Target pointing data:
-- BEGIN --

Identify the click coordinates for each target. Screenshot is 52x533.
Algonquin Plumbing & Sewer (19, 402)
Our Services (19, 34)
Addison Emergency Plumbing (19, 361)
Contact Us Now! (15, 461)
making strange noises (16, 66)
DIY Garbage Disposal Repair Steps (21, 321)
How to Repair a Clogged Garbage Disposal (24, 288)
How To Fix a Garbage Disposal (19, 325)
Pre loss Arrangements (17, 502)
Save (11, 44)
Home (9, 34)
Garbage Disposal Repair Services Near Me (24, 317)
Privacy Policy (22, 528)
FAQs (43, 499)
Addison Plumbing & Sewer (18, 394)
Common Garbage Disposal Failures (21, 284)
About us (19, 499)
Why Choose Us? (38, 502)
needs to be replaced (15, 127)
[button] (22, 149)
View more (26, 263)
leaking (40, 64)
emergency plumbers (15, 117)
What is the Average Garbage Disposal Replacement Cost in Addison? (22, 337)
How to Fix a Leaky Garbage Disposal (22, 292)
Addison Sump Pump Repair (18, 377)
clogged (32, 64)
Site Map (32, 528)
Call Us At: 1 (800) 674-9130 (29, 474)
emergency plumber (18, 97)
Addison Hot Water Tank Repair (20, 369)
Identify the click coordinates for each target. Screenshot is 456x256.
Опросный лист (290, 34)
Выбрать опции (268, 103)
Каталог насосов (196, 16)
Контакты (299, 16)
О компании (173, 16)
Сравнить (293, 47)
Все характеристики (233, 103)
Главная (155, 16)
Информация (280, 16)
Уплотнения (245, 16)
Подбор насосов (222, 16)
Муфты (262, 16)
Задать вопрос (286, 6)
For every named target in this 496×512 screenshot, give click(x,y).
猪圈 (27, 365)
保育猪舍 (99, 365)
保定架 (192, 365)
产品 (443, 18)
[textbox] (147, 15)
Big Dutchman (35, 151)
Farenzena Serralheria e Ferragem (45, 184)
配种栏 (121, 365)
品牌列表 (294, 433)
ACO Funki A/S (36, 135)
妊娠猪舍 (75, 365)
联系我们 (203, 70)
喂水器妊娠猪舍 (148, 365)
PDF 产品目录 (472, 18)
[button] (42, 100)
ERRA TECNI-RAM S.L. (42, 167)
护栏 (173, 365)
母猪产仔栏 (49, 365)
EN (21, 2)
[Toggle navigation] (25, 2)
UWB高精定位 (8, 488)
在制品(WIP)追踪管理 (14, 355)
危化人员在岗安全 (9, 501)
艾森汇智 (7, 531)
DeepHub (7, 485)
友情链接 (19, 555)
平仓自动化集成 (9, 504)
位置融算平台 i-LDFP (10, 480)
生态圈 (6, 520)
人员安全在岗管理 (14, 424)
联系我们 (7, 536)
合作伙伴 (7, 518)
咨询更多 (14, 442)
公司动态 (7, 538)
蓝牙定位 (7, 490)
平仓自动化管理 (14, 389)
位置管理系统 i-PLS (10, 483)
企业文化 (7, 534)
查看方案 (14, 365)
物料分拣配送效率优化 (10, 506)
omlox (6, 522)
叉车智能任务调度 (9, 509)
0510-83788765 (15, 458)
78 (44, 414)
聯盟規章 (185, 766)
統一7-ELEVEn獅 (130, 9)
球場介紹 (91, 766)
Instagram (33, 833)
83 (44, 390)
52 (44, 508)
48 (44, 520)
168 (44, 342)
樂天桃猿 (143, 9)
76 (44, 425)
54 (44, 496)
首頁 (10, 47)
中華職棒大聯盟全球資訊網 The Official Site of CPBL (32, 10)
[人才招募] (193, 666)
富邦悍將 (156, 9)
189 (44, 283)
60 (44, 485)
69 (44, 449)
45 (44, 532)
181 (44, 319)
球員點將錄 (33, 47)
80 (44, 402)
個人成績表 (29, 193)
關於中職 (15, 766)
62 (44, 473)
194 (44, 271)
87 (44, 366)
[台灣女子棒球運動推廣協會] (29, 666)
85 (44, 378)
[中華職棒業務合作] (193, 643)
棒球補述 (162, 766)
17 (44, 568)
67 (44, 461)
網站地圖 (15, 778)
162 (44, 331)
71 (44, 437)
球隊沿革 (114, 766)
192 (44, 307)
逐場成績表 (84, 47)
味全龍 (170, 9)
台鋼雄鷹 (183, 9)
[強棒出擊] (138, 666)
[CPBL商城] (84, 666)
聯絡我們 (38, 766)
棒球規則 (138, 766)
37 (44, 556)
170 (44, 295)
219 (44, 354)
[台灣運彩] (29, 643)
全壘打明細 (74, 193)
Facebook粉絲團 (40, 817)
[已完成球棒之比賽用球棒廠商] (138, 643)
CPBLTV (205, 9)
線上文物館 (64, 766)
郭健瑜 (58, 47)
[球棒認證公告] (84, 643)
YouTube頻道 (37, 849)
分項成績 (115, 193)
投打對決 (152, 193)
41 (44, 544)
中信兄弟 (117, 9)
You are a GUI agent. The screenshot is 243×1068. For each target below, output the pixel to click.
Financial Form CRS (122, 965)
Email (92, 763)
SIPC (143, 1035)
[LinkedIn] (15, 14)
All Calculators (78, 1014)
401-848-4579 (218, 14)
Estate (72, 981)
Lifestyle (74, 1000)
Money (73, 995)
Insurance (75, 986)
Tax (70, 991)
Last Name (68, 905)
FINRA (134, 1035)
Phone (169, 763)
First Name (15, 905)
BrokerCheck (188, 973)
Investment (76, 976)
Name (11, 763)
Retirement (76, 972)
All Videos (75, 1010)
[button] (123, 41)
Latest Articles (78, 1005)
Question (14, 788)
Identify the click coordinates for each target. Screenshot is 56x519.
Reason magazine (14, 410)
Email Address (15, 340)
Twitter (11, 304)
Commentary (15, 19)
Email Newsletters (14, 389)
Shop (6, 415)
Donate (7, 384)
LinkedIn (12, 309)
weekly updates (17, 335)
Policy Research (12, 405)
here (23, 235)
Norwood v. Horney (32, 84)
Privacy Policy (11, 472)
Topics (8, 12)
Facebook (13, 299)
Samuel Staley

-- END --

#### [Requirement]
Write out again every row, any requests included, starting with the line containing "联系我们 (203, 70)" and going on through the line containing "192 (44, 307)". Add -89 to each coordinate in the answers.

#### [Exercise result]
联系我们 (114, -19)
喂水器妊娠猪舍 (59, 276)
PDF 产品目录 (383, -71)
[button] (-47, 11)
ERRA TECNI-RAM S.L. (-47, 78)
护栏 (84, 276)
母猪产仔栏 (-40, 276)
EN (-68, -87)
[Toggle navigation] (-64, -87)
UWB高精定位 (-81, 399)
在制品(WIP)追踪管理 (-75, 266)
危化人员在岗安全 (-80, 412)
艾森汇智 (-82, 442)
DeepHub (-82, 396)
友情链接 (-70, 466)
平仓自动化集成 (-80, 415)
位置融算平台 i-LDFP (-79, 391)
生态圈 (-83, 431)
人员安全在岗管理 (-75, 335)
联系我们 (-82, 447)
合作伙伴 (-82, 429)
咨询更多 (-75, 353)
公司动态 (-82, 449)
蓝牙定位 (-82, 401)
平仓自动化管理 (-75, 300)
位置管理系统 i-PLS (-79, 394)
企业文化 (-82, 445)
查看方案 (-75, 276)
物料分拣配送效率优化 (-79, 417)
omlox (-83, 433)
叉车智能任务调度 (-80, 420)
0510-83788765 (-74, 369)
78 (-45, 325)
聯盟規章 (96, 677)
統一7-ELEVEn獅 (41, -80)
球場介紹 (2, 677)
Instagram (-56, 744)
83 (-45, 301)
52 (-45, 419)
48 (-45, 431)
168 (-45, 253)
樂天桃猿 (54, -80)
76 (-45, 336)
54 (-45, 407)
首頁 (-79, -42)
中華職棒大聯盟全球資訊網 The Official Site of CPBL (-57, -79)
[人才招募] (104, 577)
富邦悍將 (67, -80)
189 (-45, 194)
60 (-45, 396)
69 (-45, 360)
45 (-45, 443)
181 (-45, 230)
球員點將錄 (-56, -42)
80 (-45, 313)
個人成績表 (-60, 104)
關於中職 (-74, 677)
62 (-45, 384)
194 (-45, 182)
87 (-45, 277)
[台灣女子棒球運動推廣協會] (-60, 577)
85 (-45, 289)
[中華職棒業務合作] (104, 554)
棒球補述 (73, 677)
17 (-45, 479)
67 (-45, 372)
網站地圖 (-74, 689)
162 (-45, 242)
71 (-45, 348)
球隊沿革 (25, 677)
192 (-45, 218)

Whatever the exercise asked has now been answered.